● Source text
--- START ---

Donkey’s milk is in demand

September 02, 2014 12:29 am | Updated 12:46 am IST - Bangalore

Around 50 ml of the milk can cost anywhere between Rs. 50 and Rs. 300. Photo: Sampath Kumar G.P.

Around 50 ml of the milk can cost anywhere between Rs. 50 and Rs. 300. Photo: Sampath Kumar G.P.

It is nothing to hee-haw about. Don’t be surprised if someone approaches you and urges to try a bit of donkey’s milk citing its ‘nutritional benefits’.

Even as the first week of September is observed as National Nutrition Week, the demand for donkey’s milk is increasing in the city for its perceived nutritional value, even though there aren’t studies to prove it.

Traditionally, donkeys were reared by dhobis in the city, who would use them to carry bundles of clothes. People would approach dhobis and ask for donkey’s milk. Dhobis say that the nutritional value of donkey’s milk is known. On an average, every day up to three persons visit the dhobi ghats, most of which have a herd, seeking donkey’s milk.

Puttalingaiah, state general secretary of the Karnataka Rajya Madiwalara Sangha, said that some dhobis have taken to rearing donkeys with the sole intention of selling the milk. “Donkeys do not produce much milk. But, just a spoonful is usually fed to infants,” he said and added that around 50 ml of donkey’s milk can cost anywhere between Rs. 50 and Rs. 300.

Puttaraju P., a dhobi at the Old and New Dhobi Ghat in Malleswaram who rears donkeys, said that it is believed that donkey’s milk protects infants from cough, cold and phlegm.

The demand for donkey’s milk was even discussed at the Legislative Council recently.

--- END ---

● Raw data
--- START ---

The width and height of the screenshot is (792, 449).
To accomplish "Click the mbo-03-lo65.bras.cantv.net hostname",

--- END ---
--- START ---

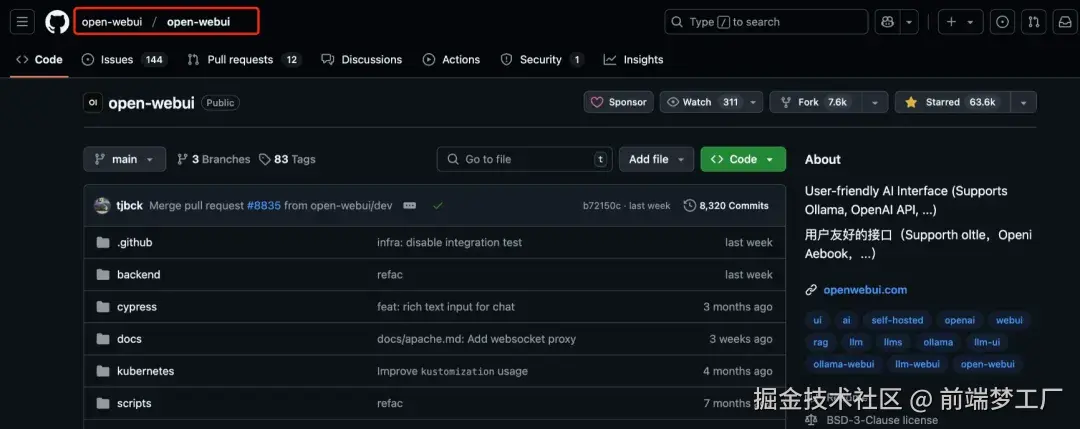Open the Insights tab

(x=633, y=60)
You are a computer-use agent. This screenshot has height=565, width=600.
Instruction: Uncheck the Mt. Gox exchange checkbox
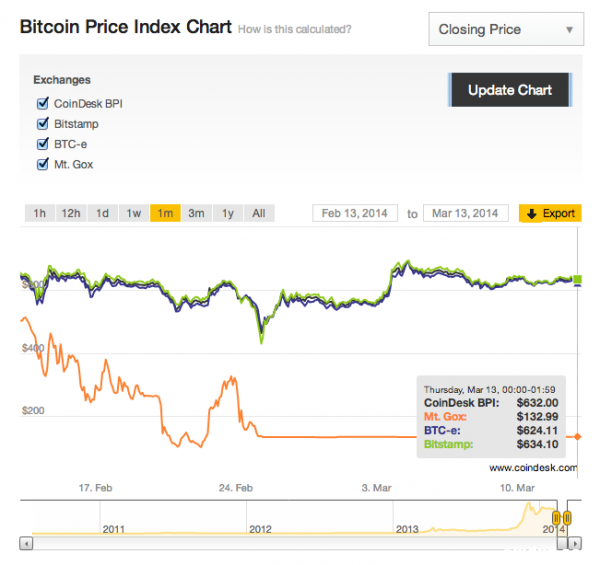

--- END ---
--- START ---

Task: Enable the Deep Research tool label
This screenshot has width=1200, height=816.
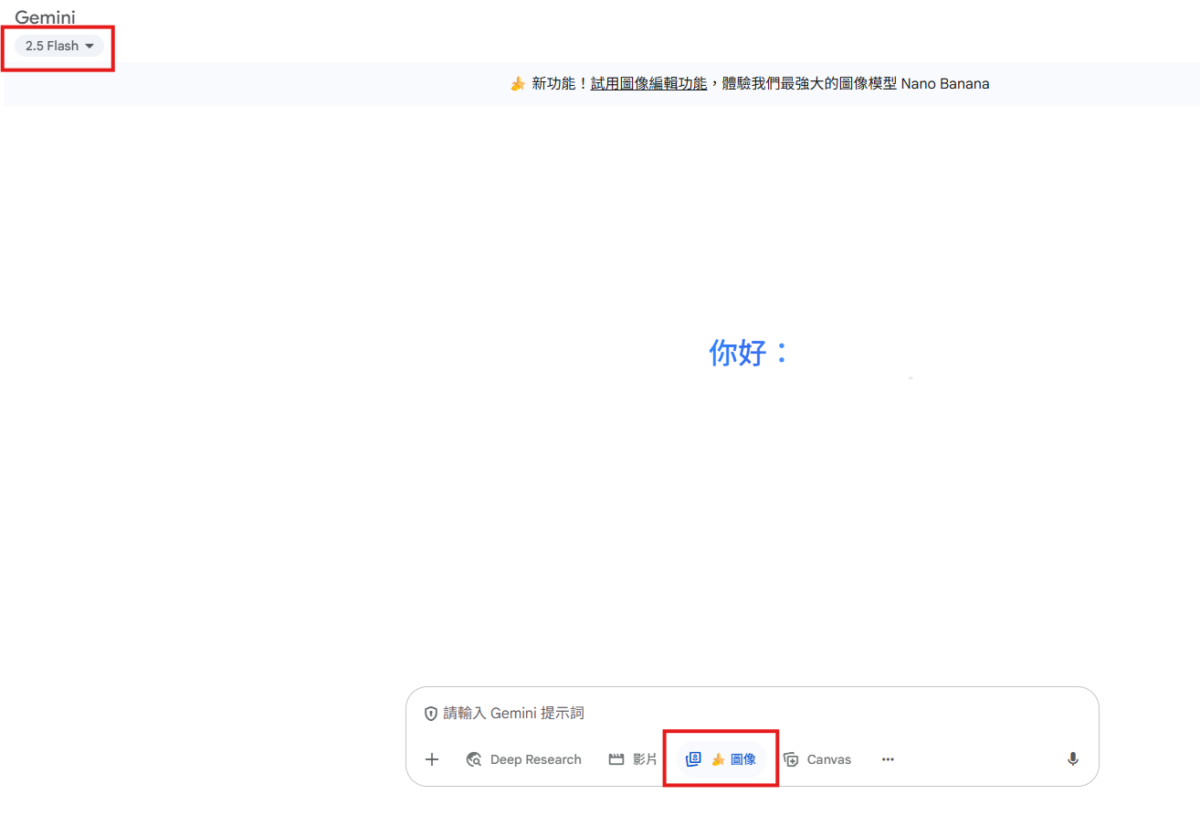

--- END ---

● Things to do
(1) Answer these questions using the donkey's milk article:
(a) Which week of September is observed as National Nutrition Week?
(b) Who traditionally reared donkeys in the city, and what did they use them for?
(c) According to Puttaraju P., what is donkey's milk believed to protect infants from?
(2) Reproduce the donkey's milk article from "Traditionally, donkeys were" up to and including "donkey’s milk can cost anywhere between Rs. 50 and Rs. 300.", swapping "spoonful" for "few drops".

● Responses per task
(1)
(a) The first week of September.
(b) Dhobis, who used them to carry bundles of clothes.
(c) Cough, cold and phlegm.

(2)
Traditionally, donkeys were reared by dhobis in the city, who would use them to carry bundles of clothes. People would approach dhobis and ask for donkey’s milk. Dhobis say that the nutritional value of donkey’s milk is known. On an average, every day up to three persons visit the dhobi ghats, most of which have a herd, seeking donkey’s milk.

Puttalingaiah, state general secretary of the Karnataka Rajya Madiwalara Sangha, said that some dhobis have taken to rearing donkeys with the sole intention of selling the milk. “Donkeys do not produce much milk. But, just a few drops is usually fed to infants,” he said and added that around 50 ml of donkey’s milk can cost anywhere between Rs. 50 and Rs. 300.